Confused? Let me elaborate. Tesla has yet to be profitable, but, with revenues continually on the rise, noted high costs of new technology development, additional vehicles in the works, and production efficiencies still building, those who carefully monitor the startup automaker’s finances are looking for the amount of losses posted, not whether it’s profitable yet. And those losses have shrunk. Wall Street expected Tesla to post a loss of 52 cents per share after adjusting for non-recurring expenses, yet it only posted a loss of 36 cents per share.
Additionally, Tesla’s revenues have grown to $1.1 billion in this past quarter, while analysts only expected $1.04 billion. Beating estimates by a fair margin is always a huge win, and that’s why Tesla’s stock price is now over $230 per share.

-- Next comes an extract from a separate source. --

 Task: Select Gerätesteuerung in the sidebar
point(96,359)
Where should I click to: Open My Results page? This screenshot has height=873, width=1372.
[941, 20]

That $1.1 billion in revenues came from sales of 10,045 Model S electric vehicles in Q1, while 11,160 models were built in the same period. With the Model X crossover set to begin production in Q3 of this year, Tesla estimates 55,000 vehicles will be sold by year’s end. That figure would represent a 74 percent increase from 2014’s total.
And it’s not all about cars these days with Tesla. The new Powerwall and Powerpack energy products are now on the market, and Tesla says there have been 38,000 pre-orders for the Powerwall just this week.
Looking ahead, the Model 3, which will slot below the Model S in size and price sometime in 2017, will introduce a large crop of new customers who could never have afforded buying before. Tesla truly is growing up, folks, and breakeven is just around the corner.